*EXERCISE DESCRIPTION:*
Please give back each line below unchanged; none of the pictures should appear.

Stored data entries:
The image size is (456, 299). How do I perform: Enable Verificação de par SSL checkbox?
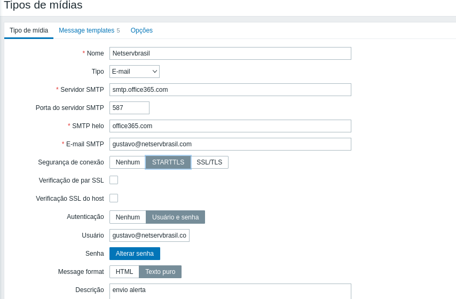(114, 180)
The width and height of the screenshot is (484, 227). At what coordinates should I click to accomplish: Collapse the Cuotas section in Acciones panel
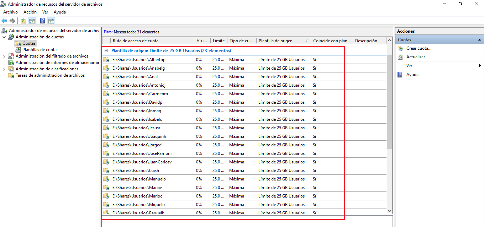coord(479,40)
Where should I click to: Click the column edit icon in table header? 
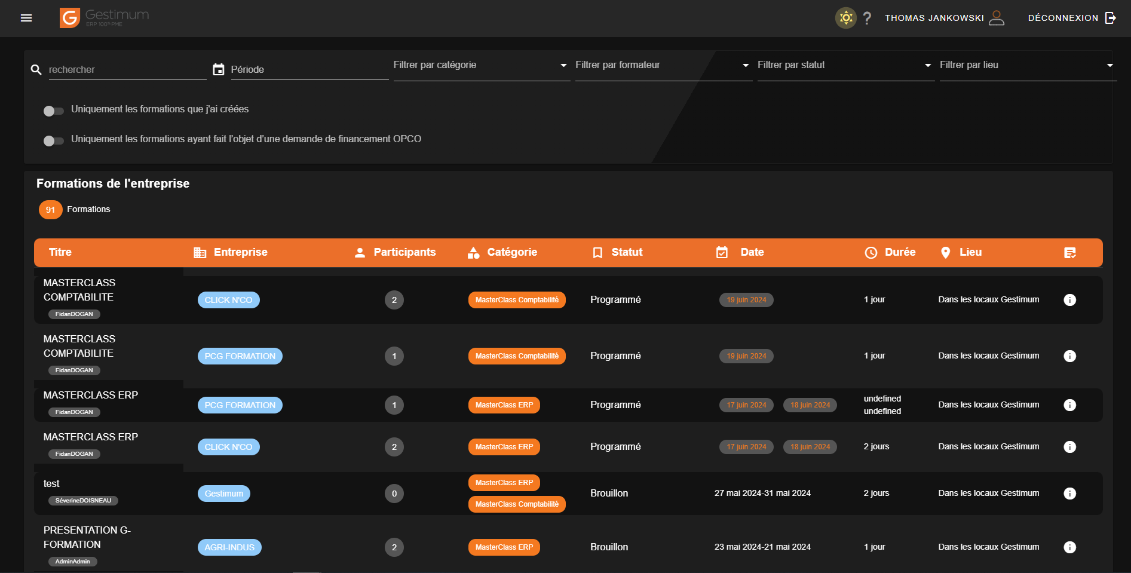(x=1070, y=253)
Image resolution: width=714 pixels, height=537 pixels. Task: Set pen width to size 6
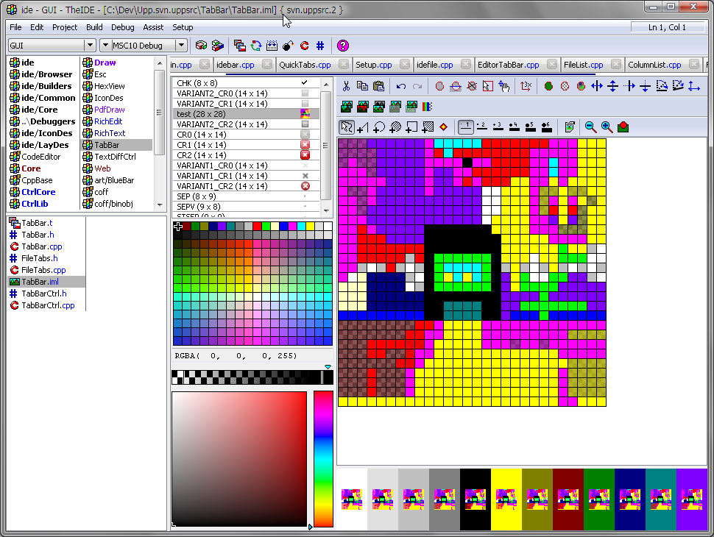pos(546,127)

*EXERCISE RESULT:*
The image size is (456, 299). How do I perform: Enable Verificação de par SSL checkbox?
(114, 180)
The width and height of the screenshot is (484, 227). At what coordinates should I click to accomplish: Collapse the Cuotas section in Acciones panel
coord(479,40)
Where should I click to: Click the column edit icon in table header? 
(x=1070, y=253)
Image resolution: width=714 pixels, height=537 pixels. Task: Set pen width to size 6
pos(546,127)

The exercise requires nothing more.